Weight Gain and Metabolic Consequences of Risperidone in Young Children With Autism Spectrum Disorder

Abstract

Objective: We examine weight gain and metabolic consequences of risperidone monotherapy in children with autism spectrum disorder (ASD).

Method: This was a 24-week, multisite, randomized trial of risperidone only versus risperidone plus parent training in 124 children (mean age 6.9 ± 2.35 years; 105 boys and 19 girls) with ASD and serious behavioral problems. We monitored height, weight, waist circumference, and adverse effects during the trial. Fasting blood samples were obtained before treatment and at week 16.

Results: In 97 children with a mean of 22.9 ± 2.8 weeks of risperidone exposure, there was a 5.4 ± 3.4 kg weight gain over 24 weeks (p < .0001); waist circumference increased from 60.7 ± 10.4 cm to 66.8 ± 11.3 cm (p < .0001). At baseline, 59 of 97 children (60.8%) were classified as having normal weight; by week 24, only 25 of 85 (29.4%) remained in that group. Growth curve analysis showed a significant change in body mass index (BMI) z scores from pretreatment to week 24 (p < .0001). This effect was significantly greater for children with reported increased appetite in the first 8 weeks. From before treatment to week 16, there were significant increases in glucose (p = .02), hemoglobin A1c (p = .01), insulin (p <.0001), homeostatic model assessment-insulin resistance (HOMA-IR; p < .001), alanine aminotransferase (p = .01), and leptin (p < .0001). Adiponectin declined (p = .003). At baseline, 7 children met conventional criteria for metabolic syndrome; by week 16, 12 additional children were so classified.
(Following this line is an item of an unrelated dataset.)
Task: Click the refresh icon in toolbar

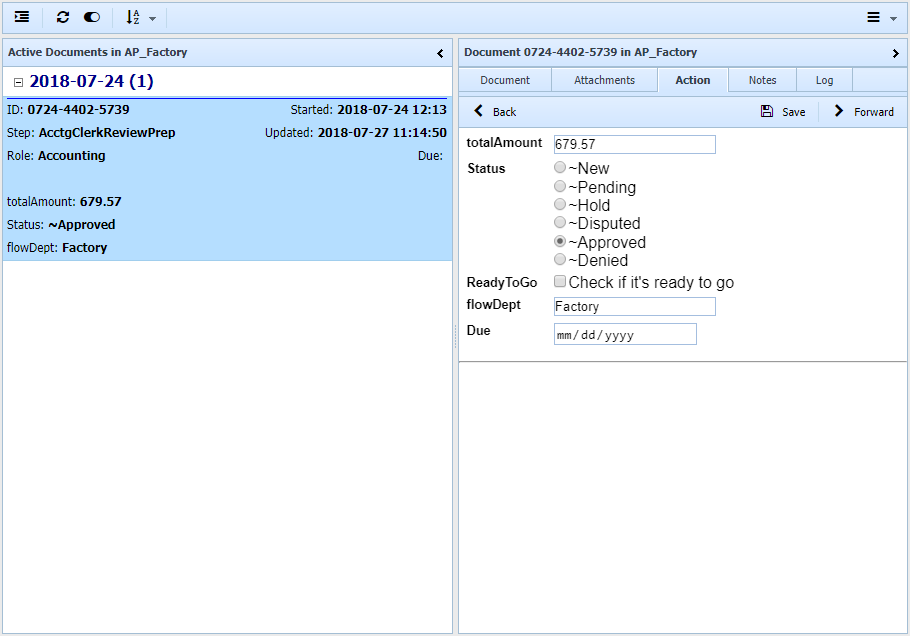Action: pos(63,17)
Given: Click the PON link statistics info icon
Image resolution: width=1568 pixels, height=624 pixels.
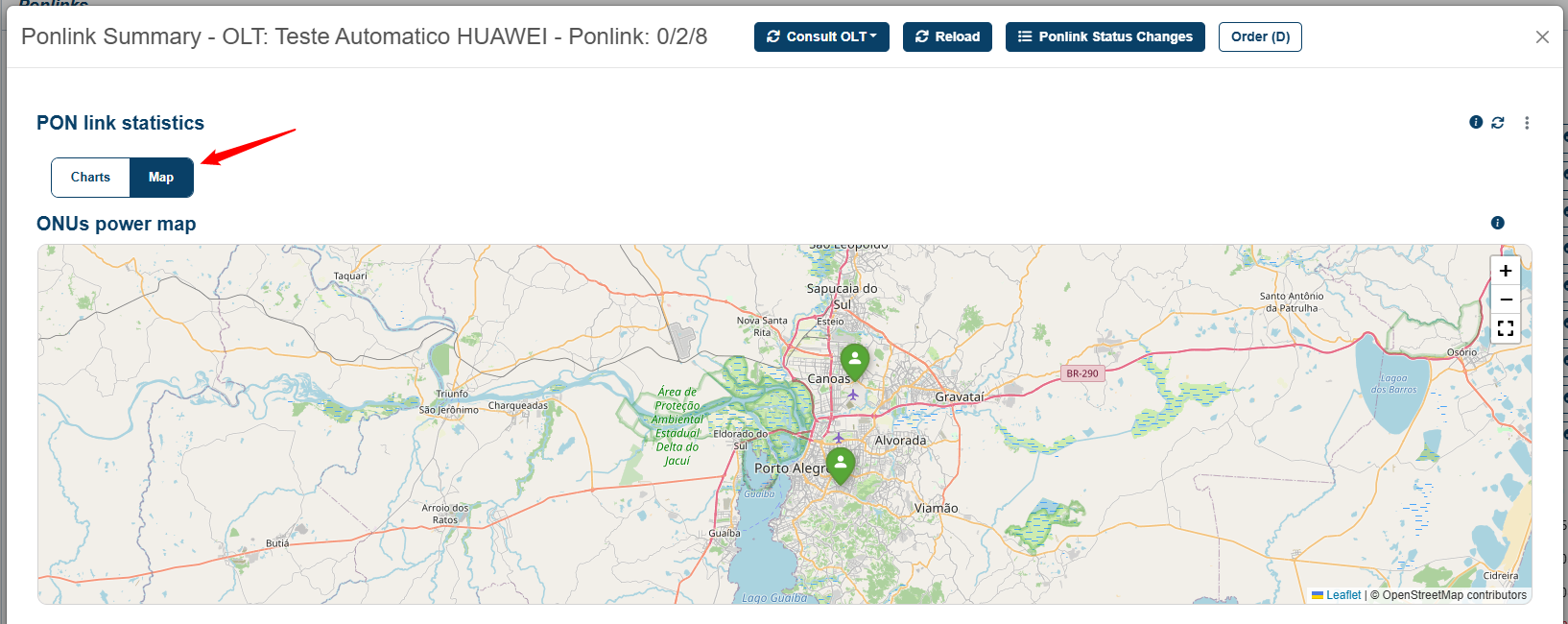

Conclusion: Rapid weight gain with risperidone treatment may promote the cascade of biochemical indices associated with insulin resistance and metabolic syndrome. Appetite, weight, waist circumference, liver function tests, blood lipids, and glucose warrant monitoring. Clinical trial registration information-Drug and Behavioral Therapy for Children With Pervasive Developmental Disorders; http://clinicaltrials.gov/; NCT00080145.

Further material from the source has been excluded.